Despite the reconditioning, the F-86A Sabres were weary and required a considerable amount of maintenance to keep in the air.   In 1955, the 113th sent them to storage at Davis-Monthan AFB and received F-86E Sabres from active-duty ADC units that were receiving F-89 Scorpion interceptors.  In 1957, the F-86H was already being phased out of active service with the USAF, being replaced by the F-100 Super Sabre, and  the 121st received F-86H Sabres in late 1957.

In late 1958, the gaining command for the 113th was changed from Air Defense Command to Tactical Air Command (TAC) and the mission of the wing was changed to tactical air support, although the air defense of Washington remained as a secondary mission.  The Sabres were phased out in 1960 with the receipt of relatively new F-100C Super Sabres from active duty units receiving the F-100D model.   The Super Sabre was a major improvement over the F-86H and it gave the wing a major increase in capability as well as it entering the supersonic age.

In January 1968, a new crisis, the seizure of the American ship USS Pueblo by North Korean forces, and again the 113th was called to active duty. The wing was activated to federal service, and its personnel were assigned to Myrtle Beach AFB, South Carolina as a filler unit while the base's permanent unit, the 354th Tactical Fighter Wing was deployed to Kunsan Air Base, South Korea. At Myrtle Beach AFB, the federalized NJ ANG 119th Tactical Fighter Squadron joined the 121st TFS on active duty.   However, not all wing personnel were sent to Myrtle Beach, as personnel were spread throughout the United States, Taiwan, Korea, and South Vietnam.

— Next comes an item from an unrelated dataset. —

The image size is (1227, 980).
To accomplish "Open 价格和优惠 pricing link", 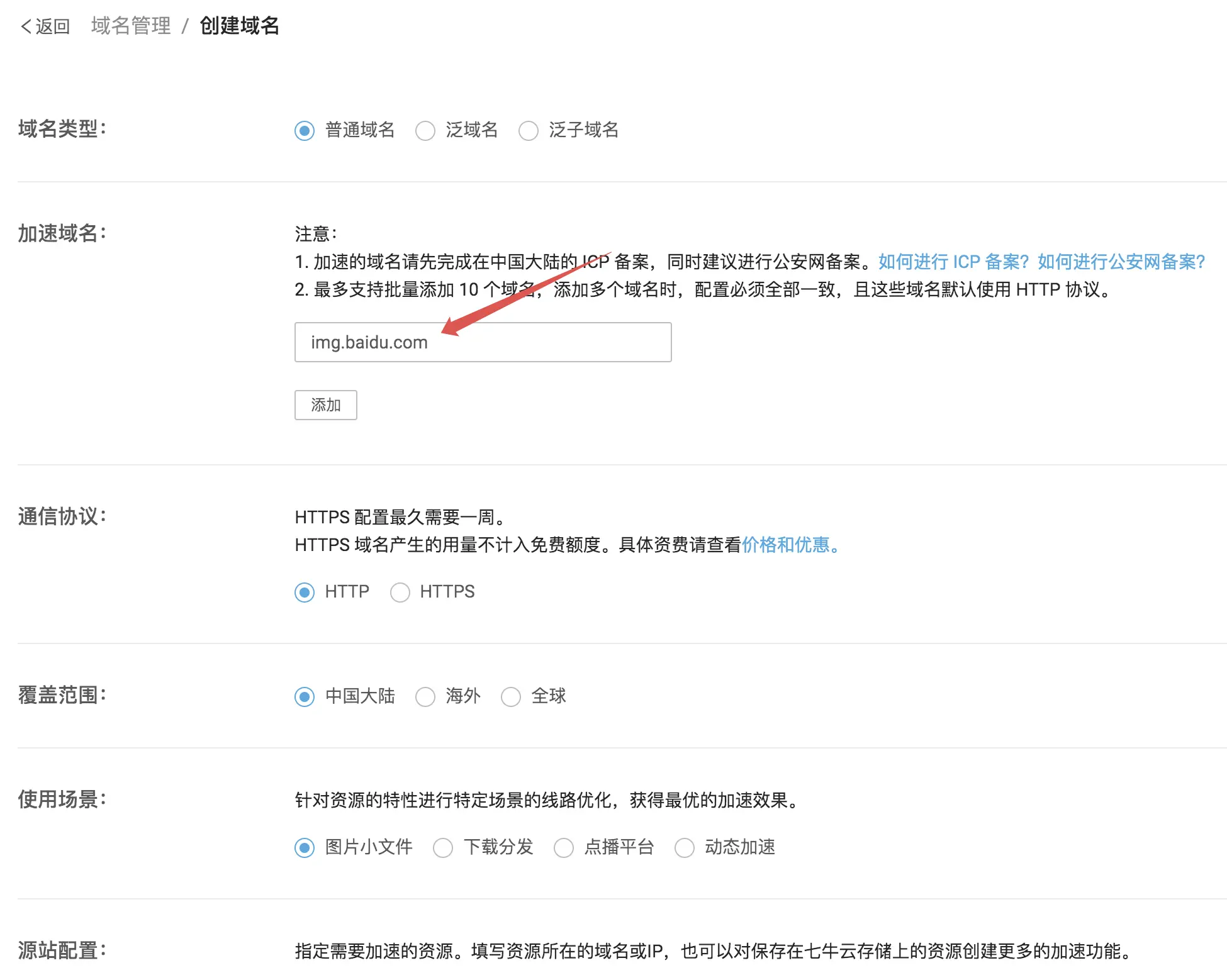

The 113 TFW returned to Andrews AFB, in June 1969, and transitioned into the F-105D Thunderchief (AKA "Thud") in 1971, receiving Vietnam War veteran aircraft that were being withdrawn from combat.   The 113th was one of four Air National Guard units to receive the F-105.  A very large and complex aircraft, the 113th was fortunate to have many Vietnam Veteran airman in its ranks by 1970 which had F-105 experience.   The Thud was the first USAF supersonic tactical fighter-bomber that was developed from scratch.  All others before it were adaptations of aircraft that had originally been developed as pure fighters.

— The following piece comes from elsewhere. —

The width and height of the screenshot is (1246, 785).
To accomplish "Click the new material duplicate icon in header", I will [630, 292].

In December 1974, the 113th Tactical Fighter Group was inactivated, with the 121st TFS being assigned directly to the 113th Tactical Fighter Wing.

In 1981 at the end of its service life, the F-105s were retired, with the 113th TFW receiving F-4D Phantom IIs, again receiving Vietnam War veteran aircraft from active-duty units receiving F-15A and F-16A next-generation fighter aircraft.   With the F-4, the 113th returned to the air defense mission, becoming part of Air Defense, Tactical Air Command (ADTAC), a named unit at the Numbered Air Force echelon of TAC.   ADTAC had taken over the mission of Aerospace Defense Command in 1979 when the command was inactivated; the D.C. Air National Guard using the Phantoms for Washington, D.C. air defense.

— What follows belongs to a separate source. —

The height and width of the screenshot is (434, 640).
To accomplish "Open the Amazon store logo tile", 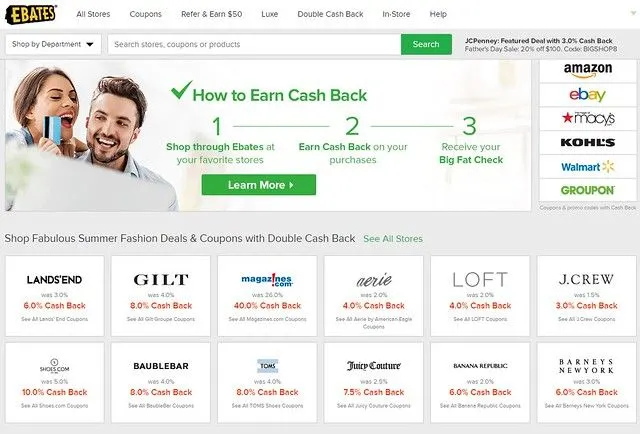I will click(588, 71).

The 113th operated the Phantoms throughout the 1980s, retiring the Phantoms at the end of their service life in 1989.  In turn, the 121st FS started receiving F-16A Fighting Falcons in September 1989. These were block 5 and 10 models coming from various regular USAF units converting to more modern F-16C/D models. The Wing retained its air defense and attack mission, however the early block 5 and 10 models really designed to do. In the air defense role these models lacked any BVR capability, limiting them only to close range combat with their gun and Sidewinder missiles. In the attack role these aircraft were able to deploy bombs, but with their smaller stabs the center of gravity of these aircraft was far from ideal making it quite a challenge for the pilots to fly these missions.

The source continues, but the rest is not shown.